The handgun was born out of necessity on the battlefield. A dragoon or cavalryman on horseback found a musket or rifle to be too cumbersome to wield so the pistol arrived on the scene. The handgun is now of course a whole different animal but how does it stand up against a rifle?
No one will argue that a handgun can overpower a rifle such as a .30-06 or other so similarly chambered long arm, but how many of us on an everyday basis shoot a rifle at the long ranges they are designed for? How often do we go out and shoot a rifle at 200 or 300 yards, or beyond?
At one time handgun shooters thought nothing of practicing their long range skills well out past 100 yards and at even more extreme ranges of up to 300 or 400 yards. Elmer Keith, Jeff Cooper, Charles Askins, Skeeter Skelton, Howie Pond and many others regularly shot their pistols and revolvers out at ranges no one would have thought possible and very few today even consider trying. Why?

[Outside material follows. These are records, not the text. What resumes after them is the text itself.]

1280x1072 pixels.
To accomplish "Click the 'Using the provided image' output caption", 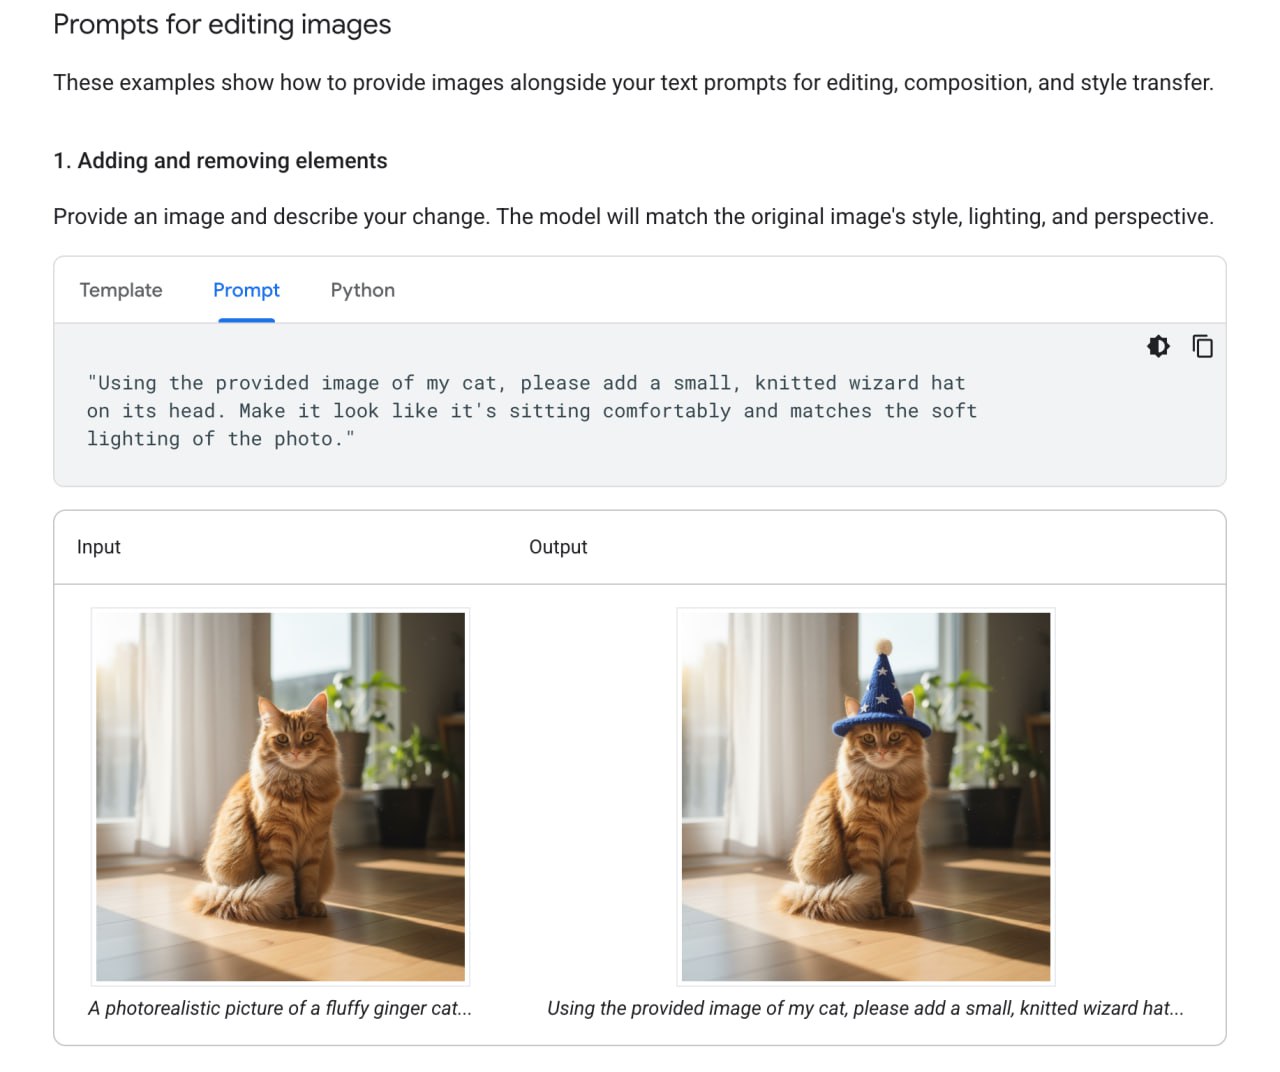I will pyautogui.click(x=865, y=1008).
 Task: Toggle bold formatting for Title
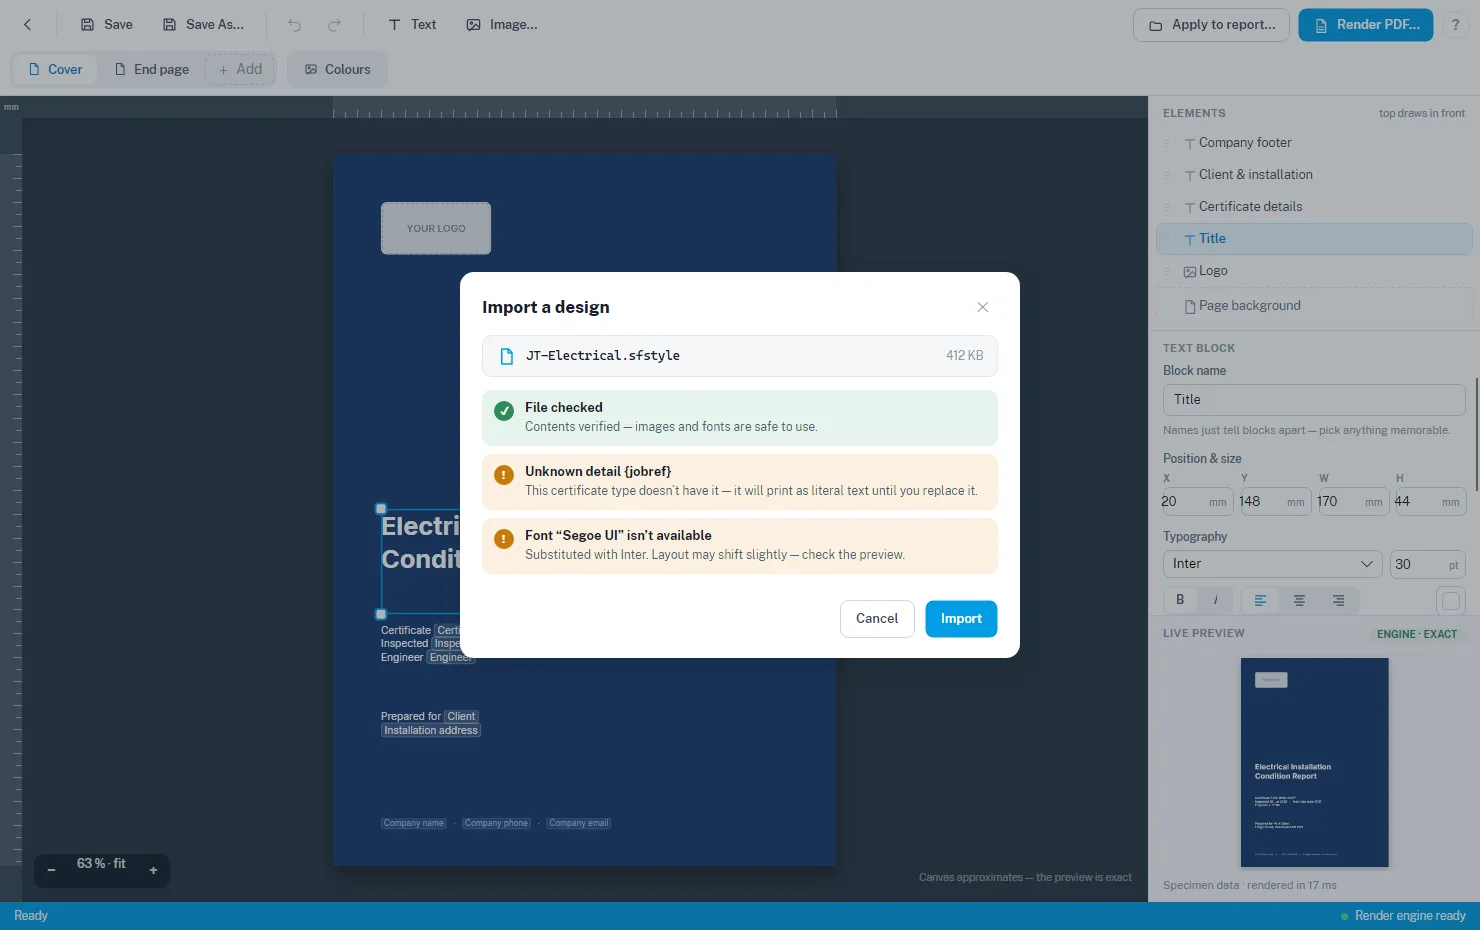pos(1180,600)
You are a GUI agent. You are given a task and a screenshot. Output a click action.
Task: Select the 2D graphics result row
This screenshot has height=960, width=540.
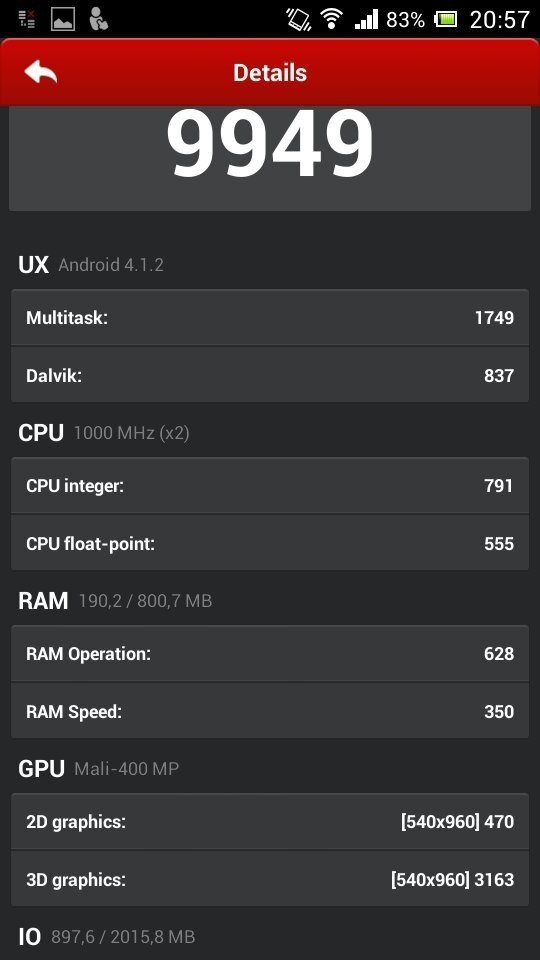(x=270, y=821)
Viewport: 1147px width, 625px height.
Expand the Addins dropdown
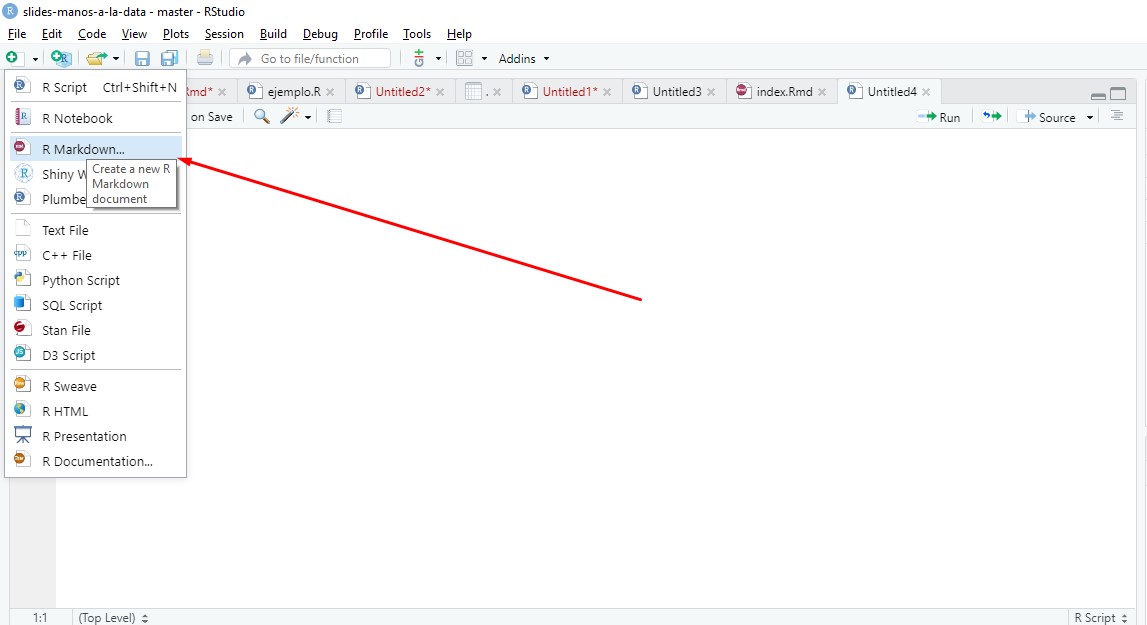pos(524,59)
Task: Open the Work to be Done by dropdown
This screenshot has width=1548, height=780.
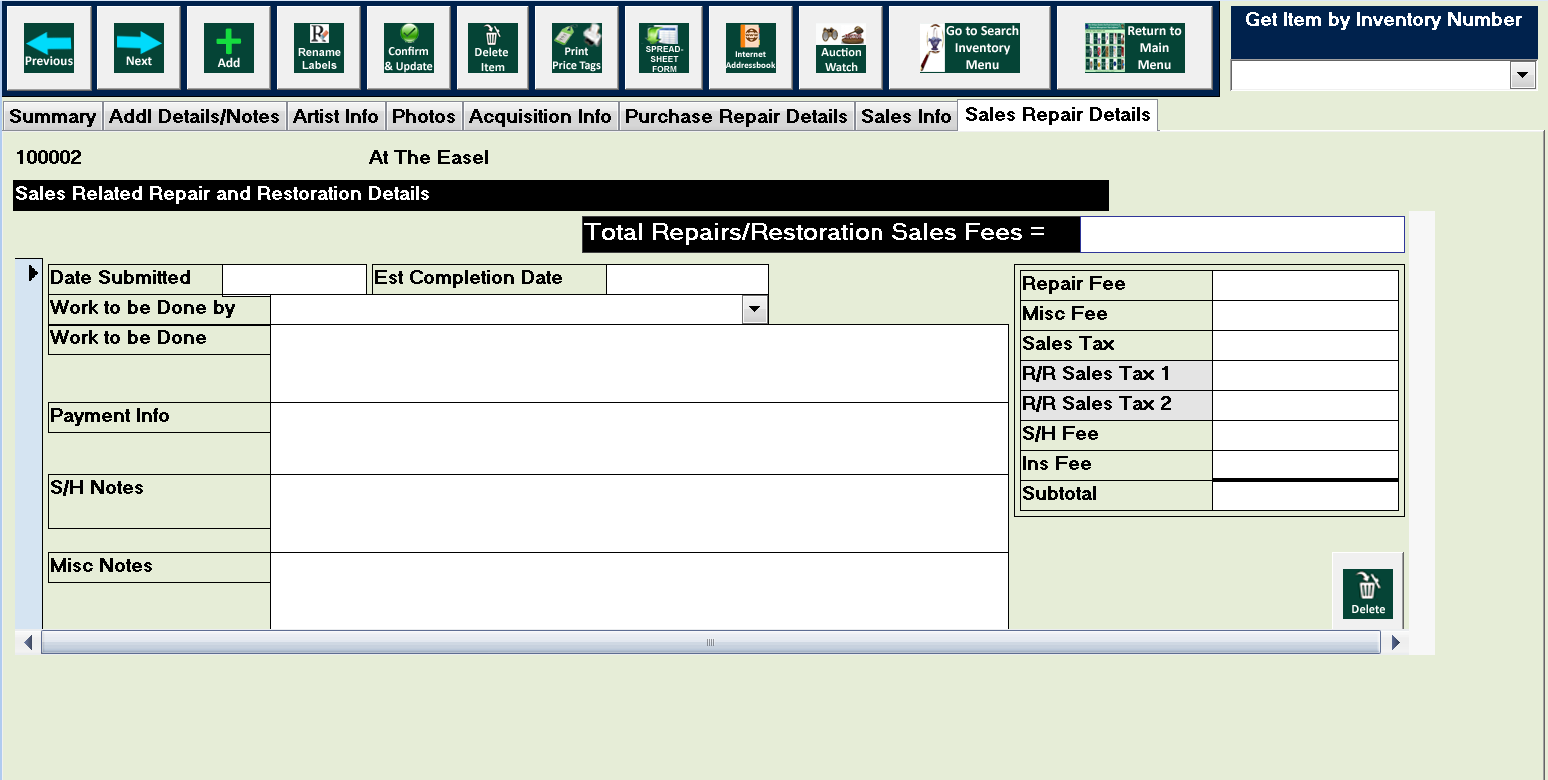Action: coord(755,310)
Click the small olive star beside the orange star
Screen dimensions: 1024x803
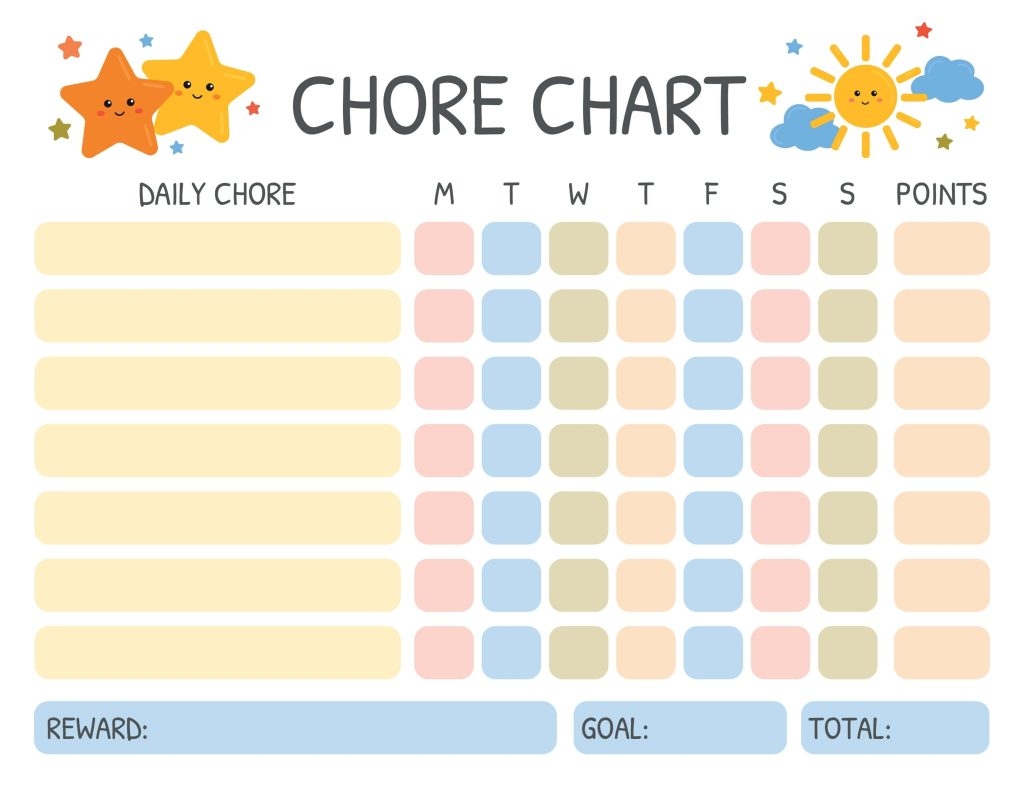pos(60,129)
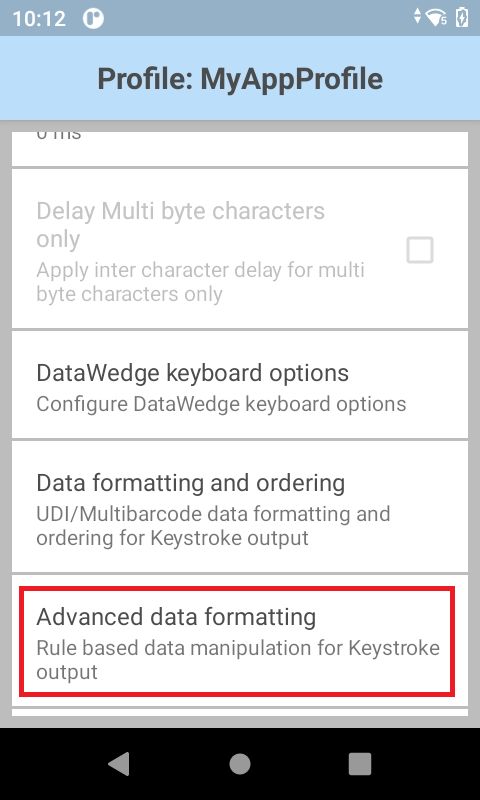Tap the Wi-Fi signal status icon
Image resolution: width=480 pixels, height=800 pixels.
point(437,18)

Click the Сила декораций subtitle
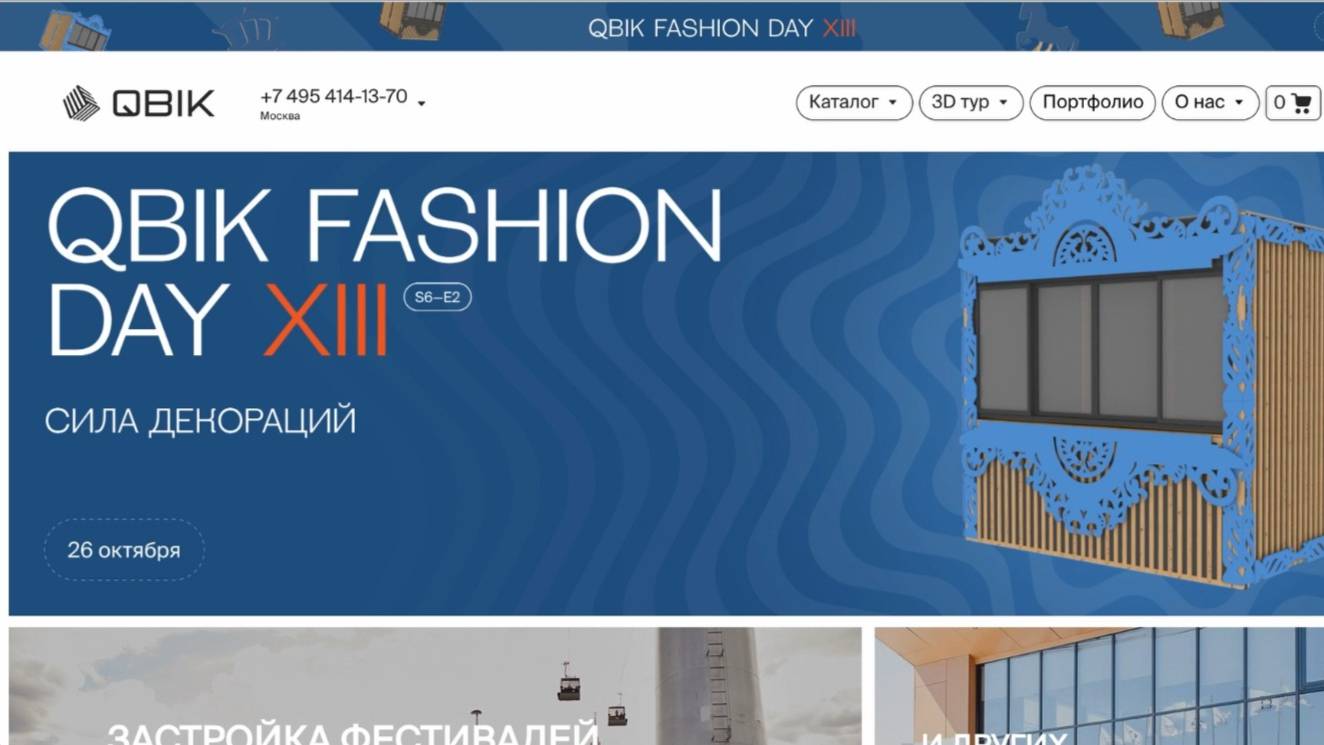click(200, 421)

For one, we have been spoiled and conned into believing that the handgun is a short range proposition, no more than 25 yards at best, 50 or 75 with a scope. With practice however, a good handgun with a decent shot behind the sights can accomplish much more.
One of the places where a handgun will outshine a rifle is in the home, especially in close quarters. Having even a short AR-15 style rifle in narrow hallways and tight corners loses everyday to the mobility of a handgun, not to mention the fact that in an apartment complex the image of a rifle round zinging through drywall isn’t a pleasant thought. I will take a 1,000 fps handgun round here over a 3,000 fps rifle bullet any day.
While rifles will always be more popular than handguns for hunting, in some areas like the heavy wilderness brush where the ranges are cut down to around fifty yards, the rifle starts to lose ground. At 50 yards even a well placed .357 will bring down a whitetail, and the larger handgun rounds really prove their worth.
Like any other firearm, if one practices enough with their handgun and learns what it will do at the longer ranges, there is no reason why it cannot keep up with a rifle, as long as some common sense is used. I am not recommending anyone take their handgun out to try and hunt elk at 300 or 400 yards, but there was a time when the handgun on your hip was used for everything, especially if a rifle wasn’t handy. The old timers could shoot those sixguns as well as any decent rifleman and out to some respectful distances.
The handgun has long been a versatile tool, and just because it has been saddled by some as being only good for short distances, doesn’t mean that is the truth. As with any tool it can be used for a number or problems, and long range shooting is one of them—as long as it is done responsibly, a good handgun in the right hands can keep up with a rifle on the best of days.